Pourriez-vous nous en dire plus sur les défis qu’ont rencontrés vos activistes dans cette situation?

Les travailleur·euse·s du sexe ont parlé de l’importance d’économiser, pour ne pas être totalement démuni·e·s dans des situations d’urgence comme celle-ci. Certain·e·s se sont également tourné·e·s vers un autre travail, comme la vente de fruits et légumes, pour compenser leurs pertes de revenus.

Quelles leçons les activistes retiennent-ils/elles de cette expérience?

Il existe une solidarité et une force vive incroyables au sein des communautés même les plus pauvres et marginalisées. Nous avons vu des TS héberger d’autres TS – de parfait·e·s inconnu·e·s – qui avaient été expulsé·e·s.

Cette crise affectera les communautés sur le long terme et doit être pleinement intégrée à nos actions de soutien. Les TS vont souffrir de la pauvreté pour diverses raisons : moins de clients suite aux pertes d’emploi, restrictions des déplacements, évictions pour loyers impayés.

La probabilité est forte que ces conditions difficiles perdurent pendant de longs mois.

Quels conseils donneriez-vous à quelqu’un qui serait dans une situation similaire?

  • La participation de la communauté bénéficiaire est vitale en période de crise. Ces circonstances ont rappelé comment les travailleur·euse·s du sexe ont été l’un des moteurs de la prévention lors de la pandémie du VIH/Sida.
  • Adressez-vous à toutes les communautés, vous pourriez être amené·e à travailler avec des groupes sur lesquels vous n’auriez jamais parié. Nous avons vu des policiers et des TS partager du gel hydroalcoolique et s’écrire des mots de remerciement pour leur collaboration réussie !
  • Ecoutez les besoins exprimés par vos bénéficiaires.
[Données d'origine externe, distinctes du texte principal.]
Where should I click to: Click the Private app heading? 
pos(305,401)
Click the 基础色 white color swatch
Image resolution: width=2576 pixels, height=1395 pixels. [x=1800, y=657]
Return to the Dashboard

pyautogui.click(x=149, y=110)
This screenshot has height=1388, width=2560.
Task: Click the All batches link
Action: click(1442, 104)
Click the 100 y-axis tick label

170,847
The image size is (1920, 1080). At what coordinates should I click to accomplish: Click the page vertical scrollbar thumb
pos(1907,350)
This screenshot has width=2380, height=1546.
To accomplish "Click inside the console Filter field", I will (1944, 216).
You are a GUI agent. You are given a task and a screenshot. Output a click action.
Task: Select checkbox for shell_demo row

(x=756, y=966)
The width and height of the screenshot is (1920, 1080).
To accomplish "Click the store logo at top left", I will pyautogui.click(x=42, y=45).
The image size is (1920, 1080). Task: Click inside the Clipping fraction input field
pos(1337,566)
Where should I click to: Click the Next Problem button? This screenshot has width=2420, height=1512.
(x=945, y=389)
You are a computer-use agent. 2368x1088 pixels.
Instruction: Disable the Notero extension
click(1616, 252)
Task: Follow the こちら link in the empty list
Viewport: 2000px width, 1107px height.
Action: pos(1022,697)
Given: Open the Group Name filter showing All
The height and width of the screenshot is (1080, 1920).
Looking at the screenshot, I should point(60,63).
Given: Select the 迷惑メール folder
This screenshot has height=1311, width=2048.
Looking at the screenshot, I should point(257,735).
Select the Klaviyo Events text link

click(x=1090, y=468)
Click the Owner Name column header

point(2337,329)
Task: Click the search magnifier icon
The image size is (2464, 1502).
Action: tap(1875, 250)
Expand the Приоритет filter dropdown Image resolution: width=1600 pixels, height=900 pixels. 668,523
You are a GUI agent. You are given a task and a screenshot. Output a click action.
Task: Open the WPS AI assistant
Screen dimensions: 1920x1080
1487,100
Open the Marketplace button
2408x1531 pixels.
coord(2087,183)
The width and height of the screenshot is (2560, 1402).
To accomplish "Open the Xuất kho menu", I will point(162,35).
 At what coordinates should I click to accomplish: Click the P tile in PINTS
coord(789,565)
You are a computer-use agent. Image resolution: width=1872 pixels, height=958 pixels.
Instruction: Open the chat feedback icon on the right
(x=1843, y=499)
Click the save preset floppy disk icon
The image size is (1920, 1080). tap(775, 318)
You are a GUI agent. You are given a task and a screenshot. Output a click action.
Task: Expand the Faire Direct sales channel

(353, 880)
Dans notre cas, il s’agissait de produits de base comme de la nourriture et des médicaments, mais aussi de chargeurs téléphoniques pour un soutien social et la coordination de l’aide.
  • Tissez des liens avec les autorités locales et provinciales le plus en amont possible. Saisissez l’opportunité qu’offre la crise pour faire en sorte que les TS soient couvert·e·s par les programmes gouvernementaux d’aide sociale.
  • La santé psychologique mérite une attention accrue dans ces circonstances, marquées par la perte des moyens de subsistance et une incertitude pour l’avenir. Proposez un soutien psychosocial et montrez que nous ferons front tous ensembles.

Vos activistes ont-ils/elles eu recours à des ressources externes qui les ont aidé·e·s à surmonter ces défis, et que vous recommanderiez à d’autres organisations?

Nous avons pris contact avec les bailleurs prêts à financer une aide d’urgence aux communautés marginalisées. L’une de ces organisations, Mariwala Health Initiative, a financé des kits d’urgence pour 80 travailleur·euse·s du sexe.

Nous avons également lancé un appel aux dons auprès du grand public.

Enfin, nous avons collaboré et tissé des réseaux avec des organisations de femmes et des organisations professionnelles travaillant avec des secteurs non structurés.

Coalition Sarvojana, Inde

Sarvojana est une coalition de 6 OSC du Tamil Nadu, Karnataka, Andhra Pradesh et Maharastra.

South India AIDS Action Programme (SIAAP) [Programme d’action sur le Sida pour l’Inde du Sud]) dans le Tamil Nadu en est le partenaire pilote, auquel se sont alliés Sangama au Karnataka et Saheli HIV/AIDS Karyakarta Sangh à Pune, en tant que partenaires de la coalition Sarvojana.

Sarvojana cherche à améliorer la condition des travailleur·euse·s du sexe, des minorités sexuelles et des personnes vivant avec le VIH/Sida pour leur redonner une liberté de choix, afin qu’ils et elles puissent vivre sans crainte pour leur santé et leur sécurité, et exprimer leur créativité. Notre mode d’action est fondé sur l’éthique, le suivi par les communautés et des approches adaptées au contexte. A travers ces leviers, notre objectif est de générer des données, des preuves et d’influencer les lois, les politiques et les programmes.